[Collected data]

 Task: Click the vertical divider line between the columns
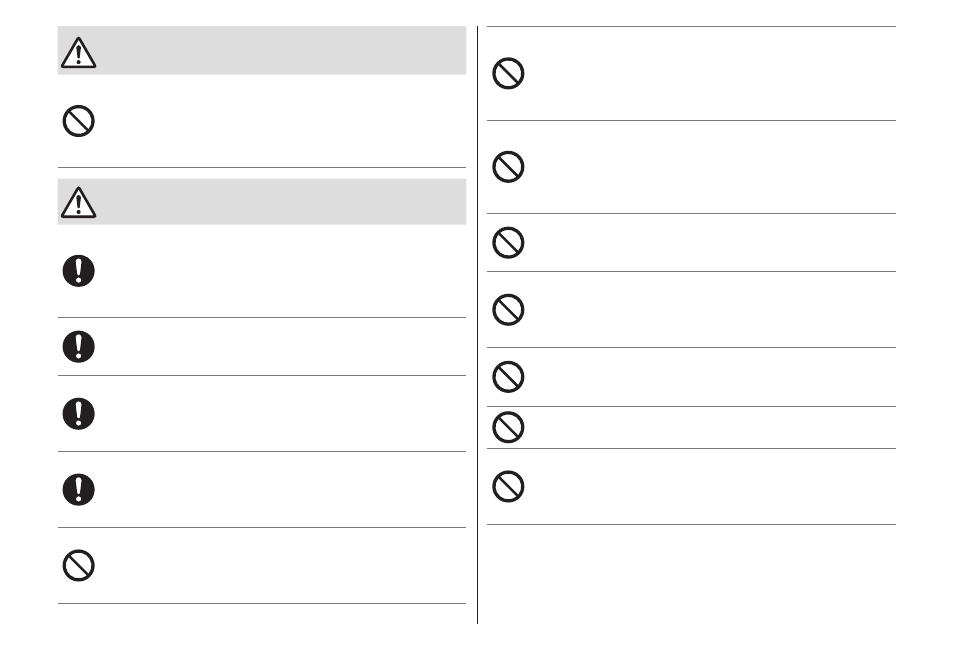click(x=478, y=325)
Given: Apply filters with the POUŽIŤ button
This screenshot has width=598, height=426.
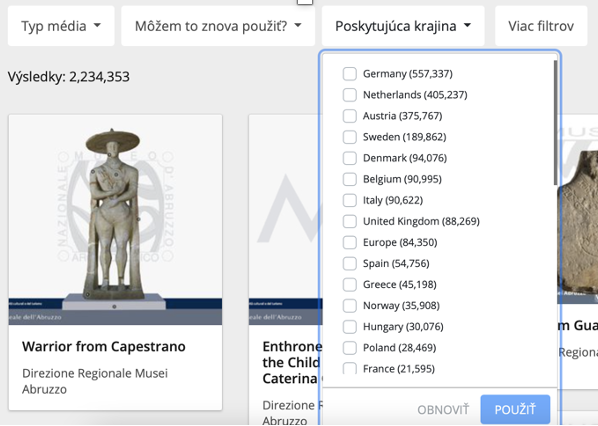Looking at the screenshot, I should pos(515,410).
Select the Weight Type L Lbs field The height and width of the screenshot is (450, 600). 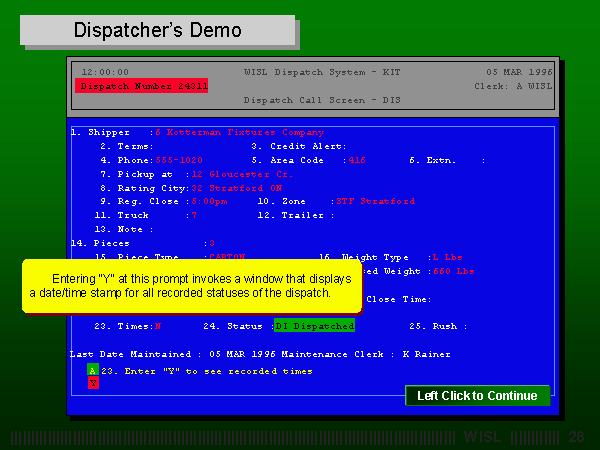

#### Exercise description:
Pictures stay out; reproduce every line of the records exactly.

#### Output of the task:
 Task: Click the vertical divider line between the columns
click(x=478, y=325)
Given: Apply filters with the POUŽIŤ button
This screenshot has width=598, height=426.
Looking at the screenshot, I should pos(515,410).
Select the Weight Type L Lbs field The height and width of the screenshot is (450, 600). 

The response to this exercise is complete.